INSTRUCTIONS TO FOLLOW –
Retype each entry below exactly as it stands.
[Start of Attachment]
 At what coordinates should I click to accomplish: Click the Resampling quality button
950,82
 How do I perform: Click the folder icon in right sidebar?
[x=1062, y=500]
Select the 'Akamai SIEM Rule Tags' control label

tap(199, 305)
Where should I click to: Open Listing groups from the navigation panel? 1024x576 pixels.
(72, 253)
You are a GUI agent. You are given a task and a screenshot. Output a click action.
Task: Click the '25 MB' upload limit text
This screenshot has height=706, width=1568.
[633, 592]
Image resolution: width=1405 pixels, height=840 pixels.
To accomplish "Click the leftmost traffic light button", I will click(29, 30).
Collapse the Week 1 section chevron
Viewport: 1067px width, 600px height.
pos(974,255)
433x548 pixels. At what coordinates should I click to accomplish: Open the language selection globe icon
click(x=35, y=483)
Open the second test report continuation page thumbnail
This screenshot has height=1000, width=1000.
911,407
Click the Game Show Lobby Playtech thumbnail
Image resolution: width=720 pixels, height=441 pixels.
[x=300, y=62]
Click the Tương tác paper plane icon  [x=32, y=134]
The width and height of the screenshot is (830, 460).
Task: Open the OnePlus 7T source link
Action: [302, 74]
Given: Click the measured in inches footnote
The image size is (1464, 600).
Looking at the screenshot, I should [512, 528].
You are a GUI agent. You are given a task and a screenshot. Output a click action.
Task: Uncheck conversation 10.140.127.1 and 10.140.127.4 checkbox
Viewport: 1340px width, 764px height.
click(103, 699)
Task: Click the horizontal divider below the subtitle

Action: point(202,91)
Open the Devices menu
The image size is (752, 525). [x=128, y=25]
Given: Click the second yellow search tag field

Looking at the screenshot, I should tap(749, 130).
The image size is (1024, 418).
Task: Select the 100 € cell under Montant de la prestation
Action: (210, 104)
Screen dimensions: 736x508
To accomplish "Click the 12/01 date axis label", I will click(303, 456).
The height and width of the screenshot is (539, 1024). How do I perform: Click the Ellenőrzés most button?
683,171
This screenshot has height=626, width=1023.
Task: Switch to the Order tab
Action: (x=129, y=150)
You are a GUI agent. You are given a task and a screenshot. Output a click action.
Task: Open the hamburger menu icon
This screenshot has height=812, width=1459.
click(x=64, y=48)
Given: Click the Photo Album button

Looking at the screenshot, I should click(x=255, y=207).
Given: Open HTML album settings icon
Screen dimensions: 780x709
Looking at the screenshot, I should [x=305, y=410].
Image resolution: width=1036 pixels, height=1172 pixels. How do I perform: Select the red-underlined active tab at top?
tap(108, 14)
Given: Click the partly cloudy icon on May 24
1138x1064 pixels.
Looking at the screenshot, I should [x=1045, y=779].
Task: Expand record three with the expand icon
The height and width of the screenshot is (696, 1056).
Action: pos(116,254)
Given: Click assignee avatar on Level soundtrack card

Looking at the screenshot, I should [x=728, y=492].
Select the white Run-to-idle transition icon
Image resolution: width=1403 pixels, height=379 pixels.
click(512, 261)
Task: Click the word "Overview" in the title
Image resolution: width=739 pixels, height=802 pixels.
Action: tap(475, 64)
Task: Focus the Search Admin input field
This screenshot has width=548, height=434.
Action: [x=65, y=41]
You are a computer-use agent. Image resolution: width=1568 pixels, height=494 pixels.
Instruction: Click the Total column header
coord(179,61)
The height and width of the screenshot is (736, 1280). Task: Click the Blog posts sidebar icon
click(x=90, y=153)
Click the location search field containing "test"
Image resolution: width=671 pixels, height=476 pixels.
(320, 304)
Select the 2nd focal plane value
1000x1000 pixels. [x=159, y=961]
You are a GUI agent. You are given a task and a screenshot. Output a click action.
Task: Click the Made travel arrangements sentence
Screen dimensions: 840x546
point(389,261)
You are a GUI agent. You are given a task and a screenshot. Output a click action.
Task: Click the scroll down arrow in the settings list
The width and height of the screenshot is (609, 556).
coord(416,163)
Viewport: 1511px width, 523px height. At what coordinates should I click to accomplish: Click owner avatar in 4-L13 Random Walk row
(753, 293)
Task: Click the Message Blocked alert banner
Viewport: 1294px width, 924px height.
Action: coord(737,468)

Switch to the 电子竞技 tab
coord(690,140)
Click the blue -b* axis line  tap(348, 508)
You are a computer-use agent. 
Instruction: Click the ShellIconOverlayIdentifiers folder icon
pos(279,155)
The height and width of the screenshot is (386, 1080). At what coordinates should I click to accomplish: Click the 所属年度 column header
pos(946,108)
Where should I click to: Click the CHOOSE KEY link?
[End of Attachment]
WRITTEN REPLY –
 At what coordinates should I click to accomplish: Click the Resampling quality button
950,82
 How do I perform: Click the folder icon in right sidebar?
[x=1062, y=500]
Select the 'Akamai SIEM Rule Tags' control label

tap(199, 305)
Where should I click to: Open Listing groups from the navigation panel? 1024x576 pixels.
(72, 253)
You are a GUI agent. You are given a task and a screenshot. Output a click action.
Task: Click the '25 MB' upload limit text
This screenshot has height=706, width=1568.
[633, 592]
Image resolution: width=1405 pixels, height=840 pixels.
To accomplish "Click the leftmost traffic light button", I will click(29, 30).
Collapse the Week 1 section chevron
Viewport: 1067px width, 600px height.
pos(974,255)
433x548 pixels. At what coordinates should I click to accomplish: Open the language selection globe icon
click(x=35, y=483)
Open the second test report continuation page thumbnail
This screenshot has height=1000, width=1000.
911,407
Click the Game Show Lobby Playtech thumbnail
Image resolution: width=720 pixels, height=441 pixels.
[x=300, y=62]
Click the Tương tác paper plane icon  [x=32, y=134]
The width and height of the screenshot is (830, 460).
Task: Open the OnePlus 7T source link
Action: [302, 74]
Given: Click the measured in inches footnote
The image size is (1464, 600).
Looking at the screenshot, I should [512, 528].
You are a GUI agent. You are given a task and a screenshot. Output a click action.
Task: Uncheck conversation 10.140.127.1 and 10.140.127.4 checkbox
Viewport: 1340px width, 764px height.
click(103, 699)
Task: Click the horizontal divider below the subtitle

Action: point(202,91)
Open the Devices menu
The image size is (752, 525). [x=128, y=25]
Given: Click the second yellow search tag field

Looking at the screenshot, I should tap(749, 130).
The image size is (1024, 418).
Task: Select the 100 € cell under Montant de la prestation
Action: (210, 104)
Screen dimensions: 736x508
To accomplish "Click the 12/01 date axis label", I will click(303, 456).
The height and width of the screenshot is (539, 1024). How do I perform: Click the Ellenőrzés most button?
683,171
This screenshot has height=626, width=1023.
Task: Switch to the Order tab
Action: (x=129, y=150)
You are a GUI agent. You are given a task and a screenshot. Output a click action.
Task: Open the hamburger menu icon
This screenshot has height=812, width=1459.
click(x=64, y=48)
Given: Click the Photo Album button

Looking at the screenshot, I should click(x=255, y=207).
Given: Open HTML album settings icon
Screen dimensions: 780x709
Looking at the screenshot, I should [x=305, y=410].
Image resolution: width=1036 pixels, height=1172 pixels. How do I perform: Select the red-underlined active tab at top?
tap(108, 14)
Given: Click the partly cloudy icon on May 24
1138x1064 pixels.
Looking at the screenshot, I should [x=1045, y=779].
Task: Expand record three with the expand icon
The height and width of the screenshot is (696, 1056).
Action: pos(116,254)
Given: Click assignee avatar on Level soundtrack card

Looking at the screenshot, I should [x=728, y=492].
Select the white Run-to-idle transition icon
Image resolution: width=1403 pixels, height=379 pixels.
click(512, 261)
Task: Click the word "Overview" in the title
Image resolution: width=739 pixels, height=802 pixels.
Action: tap(475, 64)
Task: Focus the Search Admin input field
This screenshot has width=548, height=434.
Action: [x=65, y=41]
You are a computer-use agent. Image resolution: width=1568 pixels, height=494 pixels.
Instruction: Click the Total column header
coord(179,61)
The height and width of the screenshot is (736, 1280). Task: Click the Blog posts sidebar icon
click(x=90, y=153)
Click the location search field containing "test"
Image resolution: width=671 pixels, height=476 pixels.
(320, 304)
Select the 2nd focal plane value
1000x1000 pixels. [x=159, y=961]
You are a GUI agent. You are given a task and a screenshot. Output a click action.
Task: Click the Made travel arrangements sentence
Screen dimensions: 840x546
point(389,261)
You are a GUI agent. You are given a task and a screenshot. Output a click action.
Task: Click the scroll down arrow in the settings list
The width and height of the screenshot is (609, 556).
coord(416,163)
Viewport: 1511px width, 523px height. At what coordinates should I click to accomplish: Click owner avatar in 4-L13 Random Walk row
(753, 293)
Task: Click the Message Blocked alert banner
Viewport: 1294px width, 924px height.
Action: coord(737,468)

Switch to the 电子竞技 tab
coord(690,140)
Click the blue -b* axis line  tap(348, 508)
You are a computer-use agent. 
Instruction: Click the ShellIconOverlayIdentifiers folder icon
pos(279,155)
The height and width of the screenshot is (386, 1080). At what coordinates should I click to accomplish: Click the 所属年度 column header
pos(946,108)
Where should I click to: Click the CHOOSE KEY link?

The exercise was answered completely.